Monthly Archives: October 2020

From Edelweiss to Eliche

Have you ever gone somewhere completely unfamiliar with only a general sense of your direction and no specific route or detailed map to guide you?  Such carefree meandering can either feed your exhilarating spirit of adventure and ultimately create deep feelings of accomplishment or overwhelm you with stress, confusion and anxiety as you end up thoroughly frustrated and lost.  In fact, you might find you experience a combination of all these reactions during the course of a single journey. Or someone in the car with you might be experiencing one set of feelings even as you are on the polar opposite end of the spectrum.  I mention it only because this was the exact situation that occurred throughout most of our trip, but certainly never more than on the return leg of the voyage.  

Mom is typically our navigator.  She absolutely adores maps so this makes her ideally suited for the role.  In fact, she spent many hours pouring over maps and discussing various routes while we were visiting our friends in Switzerland.  We enjoyed a number of dinner table conversations related to tunnels – which is the longest, which is under construction, which is the busiest this time of year, which one dumps us out in the best place, which have we previously traveled, etc.  This led to reminiscing about days gone by and all sorts of tunnel-related memories.  Eventually, as a result of our ruminating, we each had a decent mental map of where we were going and how we might get there.  Of course, our maps were less like a Philips atlas and more like the Miller Atlas. A “60,000 foot” view (so to speak), but it was a decent overall idea of the basic route.  Actually, in the end, this was probably the only thing that saved us from a complete misadventure.  

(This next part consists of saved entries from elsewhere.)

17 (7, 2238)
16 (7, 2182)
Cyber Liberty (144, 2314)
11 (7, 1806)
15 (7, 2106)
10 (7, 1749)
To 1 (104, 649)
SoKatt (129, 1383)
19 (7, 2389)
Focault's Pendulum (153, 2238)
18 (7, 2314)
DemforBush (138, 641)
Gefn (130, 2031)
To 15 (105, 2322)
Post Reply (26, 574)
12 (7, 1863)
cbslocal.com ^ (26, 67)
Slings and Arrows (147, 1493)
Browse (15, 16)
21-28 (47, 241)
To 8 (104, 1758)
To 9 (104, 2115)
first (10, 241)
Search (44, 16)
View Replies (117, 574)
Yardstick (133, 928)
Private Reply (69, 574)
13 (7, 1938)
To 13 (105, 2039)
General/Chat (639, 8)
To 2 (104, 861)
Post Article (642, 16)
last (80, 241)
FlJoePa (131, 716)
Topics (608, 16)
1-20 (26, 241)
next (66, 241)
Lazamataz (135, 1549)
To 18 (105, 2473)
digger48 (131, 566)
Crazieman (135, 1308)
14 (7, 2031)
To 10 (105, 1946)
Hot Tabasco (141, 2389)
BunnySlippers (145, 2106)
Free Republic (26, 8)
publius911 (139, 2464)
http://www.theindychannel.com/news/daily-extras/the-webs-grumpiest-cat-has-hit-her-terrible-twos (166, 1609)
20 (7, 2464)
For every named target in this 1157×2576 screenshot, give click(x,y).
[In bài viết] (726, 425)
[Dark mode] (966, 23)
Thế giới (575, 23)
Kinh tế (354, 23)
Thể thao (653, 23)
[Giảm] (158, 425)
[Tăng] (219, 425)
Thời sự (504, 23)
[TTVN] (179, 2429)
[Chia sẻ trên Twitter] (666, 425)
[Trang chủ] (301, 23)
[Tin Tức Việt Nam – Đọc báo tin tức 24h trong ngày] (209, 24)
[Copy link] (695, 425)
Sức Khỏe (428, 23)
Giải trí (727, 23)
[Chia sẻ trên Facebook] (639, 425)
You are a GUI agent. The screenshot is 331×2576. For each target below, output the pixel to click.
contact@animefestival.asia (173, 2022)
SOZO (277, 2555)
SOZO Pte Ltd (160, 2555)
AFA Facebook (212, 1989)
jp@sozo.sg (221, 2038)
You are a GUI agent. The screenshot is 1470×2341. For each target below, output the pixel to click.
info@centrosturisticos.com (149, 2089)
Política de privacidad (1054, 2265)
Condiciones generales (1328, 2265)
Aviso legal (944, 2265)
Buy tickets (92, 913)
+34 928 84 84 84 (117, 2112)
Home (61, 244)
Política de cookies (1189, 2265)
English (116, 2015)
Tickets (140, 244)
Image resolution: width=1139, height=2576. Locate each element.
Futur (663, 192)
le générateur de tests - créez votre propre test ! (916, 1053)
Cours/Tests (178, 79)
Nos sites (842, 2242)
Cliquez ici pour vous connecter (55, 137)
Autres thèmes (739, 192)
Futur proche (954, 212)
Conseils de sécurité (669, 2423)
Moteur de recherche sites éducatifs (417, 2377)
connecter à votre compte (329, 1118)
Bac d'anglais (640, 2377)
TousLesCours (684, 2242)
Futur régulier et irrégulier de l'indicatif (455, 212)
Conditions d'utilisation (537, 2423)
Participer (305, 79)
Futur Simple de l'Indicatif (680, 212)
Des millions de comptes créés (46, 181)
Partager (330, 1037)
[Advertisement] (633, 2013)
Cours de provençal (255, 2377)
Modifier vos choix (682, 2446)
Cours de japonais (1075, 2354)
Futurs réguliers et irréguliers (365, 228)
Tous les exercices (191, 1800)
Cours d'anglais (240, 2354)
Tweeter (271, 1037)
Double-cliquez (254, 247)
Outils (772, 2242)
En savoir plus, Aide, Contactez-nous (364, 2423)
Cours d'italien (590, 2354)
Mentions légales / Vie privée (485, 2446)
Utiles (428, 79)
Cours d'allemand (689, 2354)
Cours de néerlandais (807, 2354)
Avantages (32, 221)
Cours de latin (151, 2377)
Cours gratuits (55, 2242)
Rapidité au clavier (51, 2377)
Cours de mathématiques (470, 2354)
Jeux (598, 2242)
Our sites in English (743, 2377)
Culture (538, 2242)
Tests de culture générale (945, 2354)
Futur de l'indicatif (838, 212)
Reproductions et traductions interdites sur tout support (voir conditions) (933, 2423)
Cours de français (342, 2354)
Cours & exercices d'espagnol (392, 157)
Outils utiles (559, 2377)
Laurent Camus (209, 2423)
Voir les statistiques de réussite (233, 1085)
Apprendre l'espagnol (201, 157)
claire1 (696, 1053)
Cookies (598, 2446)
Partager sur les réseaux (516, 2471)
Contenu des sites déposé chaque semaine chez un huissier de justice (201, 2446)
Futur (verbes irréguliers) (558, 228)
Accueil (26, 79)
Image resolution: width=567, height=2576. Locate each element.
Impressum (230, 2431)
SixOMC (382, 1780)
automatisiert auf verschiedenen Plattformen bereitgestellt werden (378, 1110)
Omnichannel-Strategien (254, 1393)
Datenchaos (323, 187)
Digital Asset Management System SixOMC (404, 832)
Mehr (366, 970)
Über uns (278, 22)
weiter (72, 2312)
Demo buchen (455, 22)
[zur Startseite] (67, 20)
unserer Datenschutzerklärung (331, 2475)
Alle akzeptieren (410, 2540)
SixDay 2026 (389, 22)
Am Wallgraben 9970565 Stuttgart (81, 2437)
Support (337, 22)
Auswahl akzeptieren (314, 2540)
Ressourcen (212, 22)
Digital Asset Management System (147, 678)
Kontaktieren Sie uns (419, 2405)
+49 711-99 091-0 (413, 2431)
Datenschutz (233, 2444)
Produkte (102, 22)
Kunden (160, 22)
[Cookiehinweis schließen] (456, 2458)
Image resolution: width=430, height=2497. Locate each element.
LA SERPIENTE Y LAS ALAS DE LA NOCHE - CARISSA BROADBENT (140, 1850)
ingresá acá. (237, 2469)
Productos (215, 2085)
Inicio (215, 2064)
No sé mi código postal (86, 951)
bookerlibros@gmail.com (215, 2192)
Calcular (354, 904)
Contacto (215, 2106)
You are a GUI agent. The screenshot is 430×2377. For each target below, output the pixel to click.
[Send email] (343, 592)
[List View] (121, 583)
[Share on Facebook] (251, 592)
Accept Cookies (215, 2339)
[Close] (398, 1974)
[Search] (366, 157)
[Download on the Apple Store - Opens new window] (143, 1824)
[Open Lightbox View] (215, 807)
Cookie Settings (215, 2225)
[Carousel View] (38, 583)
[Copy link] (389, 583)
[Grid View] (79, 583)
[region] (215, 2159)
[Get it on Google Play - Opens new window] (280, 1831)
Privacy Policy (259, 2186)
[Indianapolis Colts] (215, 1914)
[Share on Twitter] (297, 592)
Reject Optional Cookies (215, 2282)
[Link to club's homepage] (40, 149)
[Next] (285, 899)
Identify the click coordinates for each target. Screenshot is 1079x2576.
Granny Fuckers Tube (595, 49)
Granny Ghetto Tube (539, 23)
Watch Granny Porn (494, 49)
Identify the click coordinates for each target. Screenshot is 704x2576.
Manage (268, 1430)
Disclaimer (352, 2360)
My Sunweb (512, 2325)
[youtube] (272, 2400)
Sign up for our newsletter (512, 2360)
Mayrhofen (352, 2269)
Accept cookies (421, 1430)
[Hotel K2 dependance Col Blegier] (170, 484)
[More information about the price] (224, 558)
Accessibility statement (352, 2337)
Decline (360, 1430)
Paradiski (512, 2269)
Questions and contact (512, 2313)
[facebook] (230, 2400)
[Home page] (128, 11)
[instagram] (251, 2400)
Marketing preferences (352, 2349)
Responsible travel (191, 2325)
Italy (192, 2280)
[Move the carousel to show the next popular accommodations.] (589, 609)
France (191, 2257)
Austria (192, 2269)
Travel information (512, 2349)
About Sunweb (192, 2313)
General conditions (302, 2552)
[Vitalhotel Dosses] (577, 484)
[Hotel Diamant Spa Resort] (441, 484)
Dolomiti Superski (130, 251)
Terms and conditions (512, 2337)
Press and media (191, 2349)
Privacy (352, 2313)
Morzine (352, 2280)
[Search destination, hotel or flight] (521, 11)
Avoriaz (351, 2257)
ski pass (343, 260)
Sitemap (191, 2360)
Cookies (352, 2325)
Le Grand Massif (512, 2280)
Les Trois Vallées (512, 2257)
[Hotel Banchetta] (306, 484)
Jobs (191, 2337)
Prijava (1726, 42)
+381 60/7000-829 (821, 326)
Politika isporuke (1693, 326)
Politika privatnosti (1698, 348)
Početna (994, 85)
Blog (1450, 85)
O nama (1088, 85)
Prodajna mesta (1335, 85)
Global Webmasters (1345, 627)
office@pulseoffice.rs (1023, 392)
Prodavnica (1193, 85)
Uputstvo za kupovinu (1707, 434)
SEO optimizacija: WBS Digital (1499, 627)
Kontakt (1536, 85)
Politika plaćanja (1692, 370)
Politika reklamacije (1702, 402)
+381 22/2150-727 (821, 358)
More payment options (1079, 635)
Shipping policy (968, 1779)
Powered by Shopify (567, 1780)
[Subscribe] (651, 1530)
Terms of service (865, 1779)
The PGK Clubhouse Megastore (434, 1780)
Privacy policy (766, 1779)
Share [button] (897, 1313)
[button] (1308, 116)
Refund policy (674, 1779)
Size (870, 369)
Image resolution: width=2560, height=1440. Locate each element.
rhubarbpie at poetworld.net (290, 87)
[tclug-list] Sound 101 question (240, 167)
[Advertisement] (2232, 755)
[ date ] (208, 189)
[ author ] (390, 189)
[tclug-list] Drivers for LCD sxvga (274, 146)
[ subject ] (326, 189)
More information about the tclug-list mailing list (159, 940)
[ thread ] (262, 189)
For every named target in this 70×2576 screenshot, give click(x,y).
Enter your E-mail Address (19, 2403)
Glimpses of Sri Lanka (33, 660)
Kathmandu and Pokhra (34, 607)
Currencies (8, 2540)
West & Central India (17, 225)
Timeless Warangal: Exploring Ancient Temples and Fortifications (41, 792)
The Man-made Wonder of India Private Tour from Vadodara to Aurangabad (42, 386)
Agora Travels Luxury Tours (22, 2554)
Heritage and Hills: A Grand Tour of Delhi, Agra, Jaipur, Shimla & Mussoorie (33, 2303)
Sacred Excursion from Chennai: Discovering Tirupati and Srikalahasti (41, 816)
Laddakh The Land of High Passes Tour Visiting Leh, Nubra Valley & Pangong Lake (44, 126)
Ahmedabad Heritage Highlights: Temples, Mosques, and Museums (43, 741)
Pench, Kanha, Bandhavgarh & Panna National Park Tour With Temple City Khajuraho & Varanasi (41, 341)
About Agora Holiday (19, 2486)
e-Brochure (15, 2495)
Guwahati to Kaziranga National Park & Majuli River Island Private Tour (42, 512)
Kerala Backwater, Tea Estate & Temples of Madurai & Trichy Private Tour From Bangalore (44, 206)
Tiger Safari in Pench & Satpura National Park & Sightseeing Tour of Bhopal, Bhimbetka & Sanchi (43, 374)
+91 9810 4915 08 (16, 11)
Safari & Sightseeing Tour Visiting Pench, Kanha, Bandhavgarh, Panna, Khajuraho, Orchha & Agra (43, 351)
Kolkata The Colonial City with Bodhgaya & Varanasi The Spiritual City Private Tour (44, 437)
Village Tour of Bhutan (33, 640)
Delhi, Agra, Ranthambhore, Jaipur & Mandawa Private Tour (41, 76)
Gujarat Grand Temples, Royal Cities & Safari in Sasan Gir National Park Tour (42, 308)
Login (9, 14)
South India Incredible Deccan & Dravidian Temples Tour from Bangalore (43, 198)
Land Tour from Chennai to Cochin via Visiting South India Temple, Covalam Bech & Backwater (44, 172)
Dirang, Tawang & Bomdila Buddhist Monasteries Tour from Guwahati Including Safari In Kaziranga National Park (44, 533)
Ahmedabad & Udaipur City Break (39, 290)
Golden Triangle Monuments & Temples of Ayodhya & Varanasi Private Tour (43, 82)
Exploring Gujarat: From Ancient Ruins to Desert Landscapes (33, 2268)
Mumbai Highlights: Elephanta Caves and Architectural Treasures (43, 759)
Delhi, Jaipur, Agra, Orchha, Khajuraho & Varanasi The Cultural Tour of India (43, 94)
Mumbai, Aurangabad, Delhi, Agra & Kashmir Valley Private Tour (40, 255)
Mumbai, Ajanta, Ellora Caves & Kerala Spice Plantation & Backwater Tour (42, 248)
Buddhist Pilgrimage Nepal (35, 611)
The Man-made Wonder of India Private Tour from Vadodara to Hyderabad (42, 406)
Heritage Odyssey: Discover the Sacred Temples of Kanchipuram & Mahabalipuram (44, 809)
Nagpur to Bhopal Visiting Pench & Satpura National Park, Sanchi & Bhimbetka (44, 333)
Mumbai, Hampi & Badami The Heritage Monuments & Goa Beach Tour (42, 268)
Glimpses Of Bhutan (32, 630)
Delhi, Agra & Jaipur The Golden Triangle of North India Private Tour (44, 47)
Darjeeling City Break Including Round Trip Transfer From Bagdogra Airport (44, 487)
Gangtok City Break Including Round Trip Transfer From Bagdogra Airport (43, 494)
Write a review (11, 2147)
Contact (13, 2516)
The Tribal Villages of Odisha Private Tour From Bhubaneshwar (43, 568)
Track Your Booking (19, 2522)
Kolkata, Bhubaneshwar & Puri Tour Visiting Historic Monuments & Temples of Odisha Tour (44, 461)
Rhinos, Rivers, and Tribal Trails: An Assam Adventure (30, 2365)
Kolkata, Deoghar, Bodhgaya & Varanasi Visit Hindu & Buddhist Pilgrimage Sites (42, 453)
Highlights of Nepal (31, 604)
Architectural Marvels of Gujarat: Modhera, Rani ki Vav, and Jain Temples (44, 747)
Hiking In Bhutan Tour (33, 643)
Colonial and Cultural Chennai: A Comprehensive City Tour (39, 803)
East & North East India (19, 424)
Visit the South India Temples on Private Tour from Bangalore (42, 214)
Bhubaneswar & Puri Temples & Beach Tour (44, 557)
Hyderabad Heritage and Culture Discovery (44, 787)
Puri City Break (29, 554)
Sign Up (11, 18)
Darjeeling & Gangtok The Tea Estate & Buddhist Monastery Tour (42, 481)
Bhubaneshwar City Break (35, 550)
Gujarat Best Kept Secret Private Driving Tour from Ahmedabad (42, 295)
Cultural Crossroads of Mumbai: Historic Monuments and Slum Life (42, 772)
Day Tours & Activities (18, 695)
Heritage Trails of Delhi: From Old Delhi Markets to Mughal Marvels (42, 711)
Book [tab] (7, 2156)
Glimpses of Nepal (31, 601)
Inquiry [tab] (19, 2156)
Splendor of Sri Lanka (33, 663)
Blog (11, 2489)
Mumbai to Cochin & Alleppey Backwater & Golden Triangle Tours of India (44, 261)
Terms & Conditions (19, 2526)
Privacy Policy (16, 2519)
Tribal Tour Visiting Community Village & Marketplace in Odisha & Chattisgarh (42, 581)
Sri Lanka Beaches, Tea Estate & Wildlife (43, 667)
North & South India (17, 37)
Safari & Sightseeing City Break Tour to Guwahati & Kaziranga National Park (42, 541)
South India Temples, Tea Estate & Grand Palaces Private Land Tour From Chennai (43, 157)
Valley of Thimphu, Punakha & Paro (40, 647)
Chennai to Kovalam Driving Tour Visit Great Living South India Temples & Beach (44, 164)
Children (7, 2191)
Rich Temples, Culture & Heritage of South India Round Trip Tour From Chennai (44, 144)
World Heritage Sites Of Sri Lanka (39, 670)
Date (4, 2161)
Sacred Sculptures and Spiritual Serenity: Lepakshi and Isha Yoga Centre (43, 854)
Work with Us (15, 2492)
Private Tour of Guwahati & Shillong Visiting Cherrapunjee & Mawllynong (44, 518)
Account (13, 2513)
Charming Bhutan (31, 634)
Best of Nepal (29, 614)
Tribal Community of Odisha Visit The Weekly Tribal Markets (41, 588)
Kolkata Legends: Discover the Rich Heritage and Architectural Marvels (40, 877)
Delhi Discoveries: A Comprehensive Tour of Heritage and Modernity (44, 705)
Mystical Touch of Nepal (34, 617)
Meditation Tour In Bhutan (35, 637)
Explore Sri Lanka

We bade our German friends farewell in the morning and made our way steadily across the Swiss countryside on Highway 19, snaking through the Alps from Brig to Domodóssola.  We decided to take a route that did not include a tunnel as the weather was finally sunny and beautiful and we wanted to see as much of the countryside as possible.  Also, both Mom and I have had multiple prior life experiences that include being stuck in tunnels in Europe and none of them are positive.  In fact, the last time I piloted a vehicle in Italy, I ended up reversing through a tunnel on the freeway! That said, this was our first time ever traversing the Swiss Alps without driving through some famous tunnel.  Which means, we spent our time precariously hanging on to the surface of the mountains rather than taking a direct (straighter and shorter) route through them.  

Sharing the narrow, twisty road with motorcyclists, tour busses, bicyclists and other motorcars was challenging enough, but when we started to encounter roller-skiers using their impressive thighs to power uphill in the sunny but freezing temperatures, I achieved an entirely new level of driving skill.  Probably this new skill level should be noted on my license and maybe even my resume.  I should also take a moment to point out that this particular carriageway does not have the comforting safety feature of a guard rail that I personally believe would be an excellent investment, if only for the tourists who admittedly do not have the same driving acumen as the locals.  I do not recall a time when, as the driver of the vehicle, I have actively wished for this specific restraint system more than on that one particular route.  Even if it only kept the Alpen cows from wandering across my path!! 

After a thrilling decent complete with waterfalls, cheese huts, fantastic wildflowers, wayward bovines and tiny picturesque villages, we popped out of the Alps into northern Italy.  It is at this precise moment that our adventure evolved into more of a “general-sense-of-direction” situation.  We planned to use the same tactic we had previously used on multiple occasions: identifying familiar destinations on the road signs and progressing forward by default.  Unfortunately, it turns out there is a great deal of difference in specificity between the 60,000-foot perspective and the actual, wheels-on-the-road level when it comes to navigating through northern Italy.  The towns listed on the map were not listed on the immediate road signs and vice versa.  In fact, we weren’t entirely confident of any harmony between our mental and physical maps. After a considerable distance, we might be fortunate to identify a familiar location by name which was usually enough to turn us around or to spur us on.  I reminded myself many times that the point of relocating to Europe was to “see more of the world” and that was exactly what we were accomplishing even if it was a little more granular than I had originally anticipated.  

I can not tell you much about where we were in northern Italy except to say that it was very lovely there.  We toured some farmland (likely on a private road) and wandered along a river (we were convinced it would take us closer to a lake) and through a variety of quaint small towns (each with so many traffic circles that it is a wonder we are not still there driving around in loops).  Somehow, miraculously, we arrived in Baveno and eventually, with our last remaining drop of luck, found the B&B we had reserved in the Italian villa overlooking Lake Maggiore.  We celebrated our accomplishments on the balcony overlooking the beautiful town and waters while Allita read to use about the historical significance of Palazzo Borromeo, visible on a tiny island in the distance.  All-in-all, the trip was “molto bello” and I felt like a modern-day Marco Polo audaciously and meticulously exploring a small part of our world.